Although the new commissioner of the National Basketball Association Adam Silver has loved the game for most of his life, basketball has not always loved him back. Silver was a freshman undergraduate at Duke University in 1980, and he was randomly selected to participate in a fan contest during a break when attending his first game at Cameron Indoor Stadium. He had to hit a free throw.
“It was probably one of the most shocking things that had ever happened to me,” Silver said yesterday, speaking at Boston College’s Chief Executives’ Club of Boston event. Boston Celtics owner Wyc Grousbeck hosted Silver at the event, which brings together local CEOs and is put on in association with the Carroll School of Management.
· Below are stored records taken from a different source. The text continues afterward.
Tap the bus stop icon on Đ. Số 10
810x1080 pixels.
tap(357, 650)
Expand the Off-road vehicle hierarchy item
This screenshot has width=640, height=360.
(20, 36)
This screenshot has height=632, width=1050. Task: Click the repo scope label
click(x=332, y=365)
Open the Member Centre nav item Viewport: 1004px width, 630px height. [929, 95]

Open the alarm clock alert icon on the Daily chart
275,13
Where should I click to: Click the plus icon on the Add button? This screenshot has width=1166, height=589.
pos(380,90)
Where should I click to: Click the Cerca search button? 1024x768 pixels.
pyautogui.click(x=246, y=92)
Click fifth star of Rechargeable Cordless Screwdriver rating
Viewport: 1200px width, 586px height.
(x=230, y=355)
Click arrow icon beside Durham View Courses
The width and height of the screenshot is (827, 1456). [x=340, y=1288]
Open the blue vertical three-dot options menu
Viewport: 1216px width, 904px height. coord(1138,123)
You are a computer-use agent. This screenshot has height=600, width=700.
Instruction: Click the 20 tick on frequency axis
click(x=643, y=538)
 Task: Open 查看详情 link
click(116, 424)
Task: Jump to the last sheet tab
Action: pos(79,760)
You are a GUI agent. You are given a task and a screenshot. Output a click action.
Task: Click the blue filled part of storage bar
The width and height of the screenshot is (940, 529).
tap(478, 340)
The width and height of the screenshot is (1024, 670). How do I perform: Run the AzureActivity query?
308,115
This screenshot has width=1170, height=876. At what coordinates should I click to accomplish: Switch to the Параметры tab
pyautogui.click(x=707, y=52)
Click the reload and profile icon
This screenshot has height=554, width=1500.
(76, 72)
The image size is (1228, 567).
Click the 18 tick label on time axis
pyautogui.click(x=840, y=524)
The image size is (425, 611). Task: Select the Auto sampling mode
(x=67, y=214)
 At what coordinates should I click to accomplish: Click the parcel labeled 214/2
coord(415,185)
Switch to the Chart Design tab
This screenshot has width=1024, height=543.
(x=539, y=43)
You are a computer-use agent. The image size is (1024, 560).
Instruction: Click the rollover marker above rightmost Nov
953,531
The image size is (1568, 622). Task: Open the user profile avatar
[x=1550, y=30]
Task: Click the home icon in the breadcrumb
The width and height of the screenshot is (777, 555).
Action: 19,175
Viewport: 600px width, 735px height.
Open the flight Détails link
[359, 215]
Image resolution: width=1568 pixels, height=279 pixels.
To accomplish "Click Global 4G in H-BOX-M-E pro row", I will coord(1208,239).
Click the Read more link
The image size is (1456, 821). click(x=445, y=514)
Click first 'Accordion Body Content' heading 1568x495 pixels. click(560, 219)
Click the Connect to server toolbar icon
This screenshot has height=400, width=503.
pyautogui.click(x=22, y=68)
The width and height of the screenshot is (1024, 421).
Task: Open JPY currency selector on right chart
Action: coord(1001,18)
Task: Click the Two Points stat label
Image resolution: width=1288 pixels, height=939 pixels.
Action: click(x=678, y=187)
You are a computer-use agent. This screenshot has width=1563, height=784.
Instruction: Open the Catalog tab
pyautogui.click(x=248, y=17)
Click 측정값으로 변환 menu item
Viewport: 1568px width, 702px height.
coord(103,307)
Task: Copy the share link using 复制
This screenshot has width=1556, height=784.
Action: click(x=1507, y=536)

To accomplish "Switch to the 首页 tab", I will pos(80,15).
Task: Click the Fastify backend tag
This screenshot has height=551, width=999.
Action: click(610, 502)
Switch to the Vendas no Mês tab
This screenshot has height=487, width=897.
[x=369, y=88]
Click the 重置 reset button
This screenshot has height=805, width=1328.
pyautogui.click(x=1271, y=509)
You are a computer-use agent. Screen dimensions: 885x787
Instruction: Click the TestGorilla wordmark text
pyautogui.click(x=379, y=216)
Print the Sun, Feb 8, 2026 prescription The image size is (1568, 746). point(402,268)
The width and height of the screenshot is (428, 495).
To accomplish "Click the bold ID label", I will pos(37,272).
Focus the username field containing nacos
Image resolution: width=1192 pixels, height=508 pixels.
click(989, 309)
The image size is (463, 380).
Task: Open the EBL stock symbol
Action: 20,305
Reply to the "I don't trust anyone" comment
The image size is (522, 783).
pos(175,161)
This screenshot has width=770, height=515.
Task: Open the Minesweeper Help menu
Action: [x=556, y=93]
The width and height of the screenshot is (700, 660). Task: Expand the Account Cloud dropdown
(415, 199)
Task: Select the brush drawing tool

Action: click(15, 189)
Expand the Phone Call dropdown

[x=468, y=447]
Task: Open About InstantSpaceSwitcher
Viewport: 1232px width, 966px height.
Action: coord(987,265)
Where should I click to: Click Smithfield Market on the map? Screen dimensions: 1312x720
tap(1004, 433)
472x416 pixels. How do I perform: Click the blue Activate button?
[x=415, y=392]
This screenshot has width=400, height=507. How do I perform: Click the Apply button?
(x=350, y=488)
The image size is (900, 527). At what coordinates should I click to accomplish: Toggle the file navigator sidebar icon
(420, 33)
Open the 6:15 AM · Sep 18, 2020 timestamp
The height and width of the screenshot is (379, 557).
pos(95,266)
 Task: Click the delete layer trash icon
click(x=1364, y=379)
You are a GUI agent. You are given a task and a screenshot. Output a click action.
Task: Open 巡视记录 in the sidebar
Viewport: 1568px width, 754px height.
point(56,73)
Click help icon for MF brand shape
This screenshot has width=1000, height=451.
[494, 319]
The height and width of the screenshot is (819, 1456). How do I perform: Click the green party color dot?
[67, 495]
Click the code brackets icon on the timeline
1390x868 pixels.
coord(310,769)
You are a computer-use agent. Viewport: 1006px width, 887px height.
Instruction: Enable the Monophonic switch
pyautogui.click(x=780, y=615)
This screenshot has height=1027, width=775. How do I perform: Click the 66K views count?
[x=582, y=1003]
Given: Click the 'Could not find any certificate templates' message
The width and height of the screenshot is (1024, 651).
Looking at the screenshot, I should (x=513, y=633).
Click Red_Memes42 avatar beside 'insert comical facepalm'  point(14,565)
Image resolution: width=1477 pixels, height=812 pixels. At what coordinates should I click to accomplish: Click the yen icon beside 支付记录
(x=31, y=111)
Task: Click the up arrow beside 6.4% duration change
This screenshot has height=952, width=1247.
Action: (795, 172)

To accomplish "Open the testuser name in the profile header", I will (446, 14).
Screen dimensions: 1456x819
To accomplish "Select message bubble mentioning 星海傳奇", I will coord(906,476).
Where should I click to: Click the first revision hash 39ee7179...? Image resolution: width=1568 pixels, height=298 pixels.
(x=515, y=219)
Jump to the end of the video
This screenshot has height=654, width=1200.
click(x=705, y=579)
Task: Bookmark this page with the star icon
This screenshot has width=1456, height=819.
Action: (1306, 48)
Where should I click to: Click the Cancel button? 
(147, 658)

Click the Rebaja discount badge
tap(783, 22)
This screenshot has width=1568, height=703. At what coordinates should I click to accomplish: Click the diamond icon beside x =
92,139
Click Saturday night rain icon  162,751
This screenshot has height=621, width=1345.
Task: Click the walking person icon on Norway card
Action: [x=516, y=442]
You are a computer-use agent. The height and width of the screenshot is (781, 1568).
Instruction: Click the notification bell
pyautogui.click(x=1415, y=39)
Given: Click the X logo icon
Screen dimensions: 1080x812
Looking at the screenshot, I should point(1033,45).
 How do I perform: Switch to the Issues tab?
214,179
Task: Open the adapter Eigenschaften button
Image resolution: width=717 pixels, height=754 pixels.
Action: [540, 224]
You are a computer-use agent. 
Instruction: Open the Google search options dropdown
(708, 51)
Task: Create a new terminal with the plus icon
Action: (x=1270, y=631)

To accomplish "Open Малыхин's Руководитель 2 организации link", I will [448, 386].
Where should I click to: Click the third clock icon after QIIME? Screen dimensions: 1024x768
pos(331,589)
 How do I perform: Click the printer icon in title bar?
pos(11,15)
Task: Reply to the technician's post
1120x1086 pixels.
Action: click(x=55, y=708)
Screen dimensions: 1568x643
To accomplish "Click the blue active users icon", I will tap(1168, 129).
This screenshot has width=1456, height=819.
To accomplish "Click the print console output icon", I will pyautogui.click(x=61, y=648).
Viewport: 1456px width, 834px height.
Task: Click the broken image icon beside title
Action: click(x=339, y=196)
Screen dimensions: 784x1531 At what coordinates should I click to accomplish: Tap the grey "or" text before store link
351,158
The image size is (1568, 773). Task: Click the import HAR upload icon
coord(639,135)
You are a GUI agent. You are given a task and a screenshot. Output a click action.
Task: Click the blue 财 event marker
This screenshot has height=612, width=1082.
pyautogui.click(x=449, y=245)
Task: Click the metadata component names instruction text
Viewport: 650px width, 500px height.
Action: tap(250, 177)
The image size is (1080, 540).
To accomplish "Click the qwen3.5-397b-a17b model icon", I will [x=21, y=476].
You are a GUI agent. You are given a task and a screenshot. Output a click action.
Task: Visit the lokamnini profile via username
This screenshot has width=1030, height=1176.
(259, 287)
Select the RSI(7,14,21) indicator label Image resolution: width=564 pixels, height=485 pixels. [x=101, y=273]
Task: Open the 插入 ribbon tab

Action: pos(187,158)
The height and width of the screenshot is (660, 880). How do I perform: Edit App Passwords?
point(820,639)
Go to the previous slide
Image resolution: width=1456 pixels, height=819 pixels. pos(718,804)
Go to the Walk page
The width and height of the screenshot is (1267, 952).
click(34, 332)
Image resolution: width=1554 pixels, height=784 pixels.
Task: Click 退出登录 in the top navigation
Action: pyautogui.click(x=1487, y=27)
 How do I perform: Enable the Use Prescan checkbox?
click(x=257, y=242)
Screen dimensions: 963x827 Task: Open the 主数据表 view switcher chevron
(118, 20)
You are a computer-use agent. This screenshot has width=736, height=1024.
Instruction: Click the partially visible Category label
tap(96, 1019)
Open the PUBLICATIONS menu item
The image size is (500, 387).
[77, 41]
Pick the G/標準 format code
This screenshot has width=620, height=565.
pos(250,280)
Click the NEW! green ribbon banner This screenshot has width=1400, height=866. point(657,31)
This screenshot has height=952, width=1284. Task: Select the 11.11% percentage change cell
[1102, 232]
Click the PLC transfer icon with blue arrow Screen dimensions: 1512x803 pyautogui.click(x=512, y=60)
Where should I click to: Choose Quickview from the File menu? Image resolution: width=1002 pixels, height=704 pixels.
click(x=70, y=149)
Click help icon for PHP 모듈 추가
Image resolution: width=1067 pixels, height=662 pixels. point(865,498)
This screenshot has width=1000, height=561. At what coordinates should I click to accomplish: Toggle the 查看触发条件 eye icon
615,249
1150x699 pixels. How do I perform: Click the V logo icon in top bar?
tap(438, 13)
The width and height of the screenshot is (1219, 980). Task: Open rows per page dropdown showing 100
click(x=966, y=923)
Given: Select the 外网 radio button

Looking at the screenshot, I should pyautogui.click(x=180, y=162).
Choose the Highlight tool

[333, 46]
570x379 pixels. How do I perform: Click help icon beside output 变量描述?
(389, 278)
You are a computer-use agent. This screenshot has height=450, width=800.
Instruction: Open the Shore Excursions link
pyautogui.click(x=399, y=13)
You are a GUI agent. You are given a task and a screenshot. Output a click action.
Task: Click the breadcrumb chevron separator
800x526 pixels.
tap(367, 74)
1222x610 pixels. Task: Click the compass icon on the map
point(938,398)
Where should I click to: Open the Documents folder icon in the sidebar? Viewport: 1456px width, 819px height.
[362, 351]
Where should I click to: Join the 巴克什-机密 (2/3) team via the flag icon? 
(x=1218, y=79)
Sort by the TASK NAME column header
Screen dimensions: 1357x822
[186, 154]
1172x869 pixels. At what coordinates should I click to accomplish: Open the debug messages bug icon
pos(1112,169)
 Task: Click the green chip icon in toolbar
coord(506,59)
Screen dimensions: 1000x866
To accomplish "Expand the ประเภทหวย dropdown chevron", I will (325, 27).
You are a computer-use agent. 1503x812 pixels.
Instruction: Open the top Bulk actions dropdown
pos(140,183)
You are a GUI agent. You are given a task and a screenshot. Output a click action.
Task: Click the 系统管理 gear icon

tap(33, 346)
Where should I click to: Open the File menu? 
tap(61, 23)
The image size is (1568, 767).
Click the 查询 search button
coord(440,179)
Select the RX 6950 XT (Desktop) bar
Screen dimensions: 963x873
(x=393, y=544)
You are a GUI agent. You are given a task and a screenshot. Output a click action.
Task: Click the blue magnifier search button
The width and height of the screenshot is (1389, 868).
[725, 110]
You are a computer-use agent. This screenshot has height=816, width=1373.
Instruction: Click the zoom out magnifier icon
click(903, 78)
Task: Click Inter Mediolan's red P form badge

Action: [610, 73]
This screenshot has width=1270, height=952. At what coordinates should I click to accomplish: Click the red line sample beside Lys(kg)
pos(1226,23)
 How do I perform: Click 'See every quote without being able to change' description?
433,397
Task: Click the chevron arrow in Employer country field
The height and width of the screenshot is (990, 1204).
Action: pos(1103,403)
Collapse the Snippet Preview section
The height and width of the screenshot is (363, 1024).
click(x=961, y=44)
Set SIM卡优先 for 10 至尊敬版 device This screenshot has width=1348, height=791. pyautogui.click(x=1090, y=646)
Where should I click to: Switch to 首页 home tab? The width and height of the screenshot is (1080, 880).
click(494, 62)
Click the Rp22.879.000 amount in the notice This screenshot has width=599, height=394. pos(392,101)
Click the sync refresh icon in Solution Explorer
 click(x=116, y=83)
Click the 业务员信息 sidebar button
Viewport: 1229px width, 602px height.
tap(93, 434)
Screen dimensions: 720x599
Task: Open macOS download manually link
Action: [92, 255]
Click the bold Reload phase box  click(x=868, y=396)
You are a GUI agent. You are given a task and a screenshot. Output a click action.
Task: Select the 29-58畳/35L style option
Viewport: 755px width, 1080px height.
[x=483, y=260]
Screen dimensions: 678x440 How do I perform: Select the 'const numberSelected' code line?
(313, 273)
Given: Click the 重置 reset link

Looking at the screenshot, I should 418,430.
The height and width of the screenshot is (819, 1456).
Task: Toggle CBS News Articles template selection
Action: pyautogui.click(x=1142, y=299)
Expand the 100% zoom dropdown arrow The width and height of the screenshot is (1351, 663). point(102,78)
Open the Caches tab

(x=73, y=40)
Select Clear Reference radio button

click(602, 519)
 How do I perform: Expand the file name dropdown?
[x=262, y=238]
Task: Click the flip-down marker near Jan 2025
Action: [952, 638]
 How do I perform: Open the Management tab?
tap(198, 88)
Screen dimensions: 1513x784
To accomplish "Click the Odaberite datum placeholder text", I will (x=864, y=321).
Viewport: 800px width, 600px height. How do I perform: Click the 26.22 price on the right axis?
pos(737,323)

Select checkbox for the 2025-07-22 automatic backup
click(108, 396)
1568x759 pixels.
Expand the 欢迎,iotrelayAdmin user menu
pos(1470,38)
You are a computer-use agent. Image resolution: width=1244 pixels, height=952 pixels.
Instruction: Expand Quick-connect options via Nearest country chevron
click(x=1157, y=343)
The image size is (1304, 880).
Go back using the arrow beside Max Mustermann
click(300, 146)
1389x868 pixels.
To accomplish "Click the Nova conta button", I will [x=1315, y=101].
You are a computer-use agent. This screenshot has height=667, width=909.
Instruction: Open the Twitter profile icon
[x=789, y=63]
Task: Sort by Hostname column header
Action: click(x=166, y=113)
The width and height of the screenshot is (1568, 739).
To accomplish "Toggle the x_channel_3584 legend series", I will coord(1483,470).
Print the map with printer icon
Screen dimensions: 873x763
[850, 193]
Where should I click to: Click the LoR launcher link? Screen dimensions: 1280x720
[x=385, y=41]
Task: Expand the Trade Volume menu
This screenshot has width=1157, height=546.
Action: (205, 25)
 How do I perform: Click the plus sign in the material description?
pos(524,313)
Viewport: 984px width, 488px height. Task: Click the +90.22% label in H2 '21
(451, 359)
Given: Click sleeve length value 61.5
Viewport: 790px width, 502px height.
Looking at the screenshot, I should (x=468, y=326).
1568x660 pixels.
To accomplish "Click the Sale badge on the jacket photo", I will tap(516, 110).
If Silver hadn’t been sitting in the student section surrounded by people who knew his name, he would’ve tried to hide, but he was inevitably forced out onto the court.
“All I have to do is hit something,” he thought. Rim, backboard-anything solid.
Thankfully for Silver, the ball bounced off the front of the rim. He was safe.
“I’m sure I’d not be standing here today if I had shot an air-ball,” Silver joked.
Silver also wouldn’t have been standing at the podium in the Mandarin Oriental Hotel if the event had taken place two months ago. After 22 years working for the NBA, mainly as an assistant for previous commissioner David Stern, Silver took over on Feb. 1 following a unanimous vote by the league’s owners.
“My game hasn’t improved much since then, but the popularity of the game has grown tremendously over the years,” Silver said.
He went on to cite what he called “A Tale of Two Plays.” A few months after Silver successfully bricked that free throw, the Celtics were playing the Houston Rockets in the 1981 NBA Finals. The Celtics held a 3-2 series lead and had a strong advantage going into the fourth quarter of Game 6, but then the Rockets started to come back. Larry Bird, a second-year budding superstar for Boston, rattled off three clutch plays to secure a Celtics victory and the organization’s 14th national championship.
“You might guess that Celtics fans across the country were in bars and their homes jumping off stools and their couches and celebrating, but, of course, you’d be wrong,” Silver said.
The game, like many at the time, aired tape-delayed on CBS later that night.
Silver then shifted to Game 6 of last season’s NBA Finals. The San Antonio Spurs were also holding on to a 3-2 series lead on the road, and with 28 seconds left in the game they led the Miami Heat by five points. Heat fans started exiting the building. Shockingly, though, Miami came back and a thrilling 3-pointer by former Celtic Ray Allen sent the game into overtime, helping the Heat eventually win the series.
“Ray’s shot was literally a shot seen around the world,” Silver said.
As opposed to being tape delayed like Bird’s moment in 1981, Allen’s shot was seen live by around 900 million people. Twitter set a then record for traffic in the moments following Allen’s shot.
“The dramatic contrasts in those two games shows us how much the world has changed and where things are going,” Silver said.
Silver pointed out that most of the kids who pick up a basketball will never have the chance to see an NBA game in person.
“While we have hundreds of millions of fans around the world, only a minuscule percentage of them will ever go to a game, and only a select few will ever get that choice, courtside seat,” he said. He then joked that most of those people, including Patriots owner Robert Kraft and Bruins owner Charlie Jacobs, were in the room.
Silver said that one of his goals as commissioner is to capture that courtside experience, which he believes is not just one of the best in sports but in all of entertainment. He’s looking to expand the game as part of an NBA 3.0 movement that involves an even stronger global reach, something to which the CEOs in the room could relate.
“Basketball is global, mobile, and social,” Silver said. “Simply put, basketball is the sport of the 21st century.”